The transmission of information to the intelligence services by the administrative authorities does not comply with the Constitution, because the legislator has not provided sufficient guarantees to regulate an action that most often concerns personal data. The exchange of information between intelligence services is, on the other hand, consistent with the Constitution.

On 19 May 2021, the French ‘Conseil d’État’ referred to the Constitutional Council a priority question of constitutionality raised by La Quadrature du Net. The latter challenged the conformity with the Constitution of Article L. 863-2 of the Internal Security Code (in French, ‘Code de la sécurité intérieure’, or CSI), in its wording resulting from Law No. 2016-987 of 21 July 2016 extending the application of Law No. 55-385 of 3 April 1955 relating to the state of emergency and providing measures to strengthen the fight against terrorism.


The law at stake

Article L. 863-2 of the Internal Security Code comprises three paragraphs.

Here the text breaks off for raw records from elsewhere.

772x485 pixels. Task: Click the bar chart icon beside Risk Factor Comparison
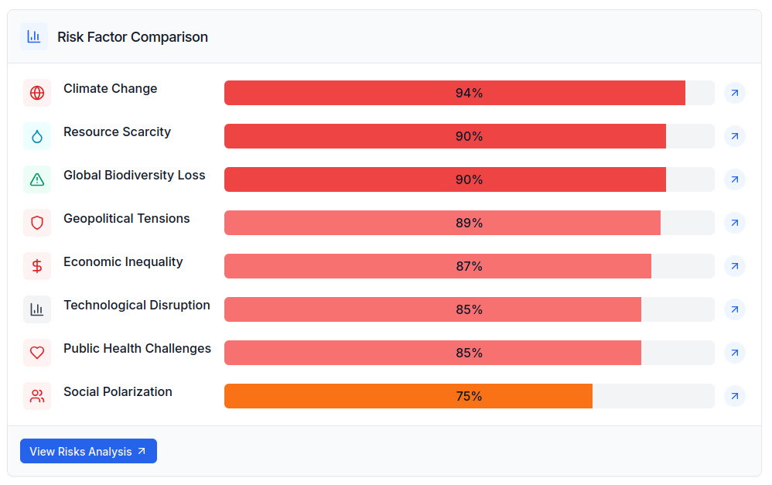(x=34, y=36)

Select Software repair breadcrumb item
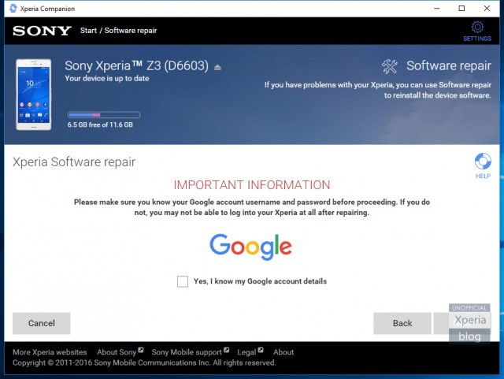click(132, 31)
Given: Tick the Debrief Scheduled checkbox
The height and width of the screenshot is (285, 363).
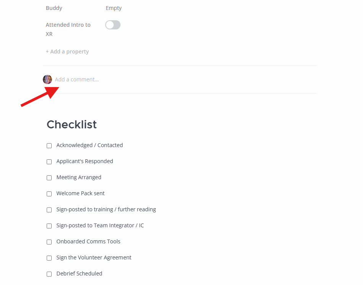Looking at the screenshot, I should [x=49, y=274].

The first stipulates that the specialised intelligence services of the “first circle” (Art. 811-2 of the CSI[1]) and the services of the second circle (Art. 811-4 of the CSI[2]) may share all information useful for the accomplishment of their missions as defined by the Internal Security Code.

The second paragraph concerns the administrative authorities[3] mentioned in Article 1 of Order No. 2005-1516 of 8 December 2005 on electronic exchanges between users and administrative authorities and between administrative authorities. It allows the latter to transmit to the services mentioned in the first paragraph, on their own initiative or at the request of the latter, information useful for the performance of their missions.

The third paragraph leaves it to a decree of the Conseil d’État to determine the terms and conditions of application.

The claimant association accused the legislator of having disregarded the scope of its competence and thus affected the right to privacy, the protection of personal data, the secrecy of correspondence, and freedom of expression. In particular, it criticised the provisions of the article concerned for failing to define the information that could be shared, the categories of persons who could have access to it, the purposes for which it could be shared, and its legal regime.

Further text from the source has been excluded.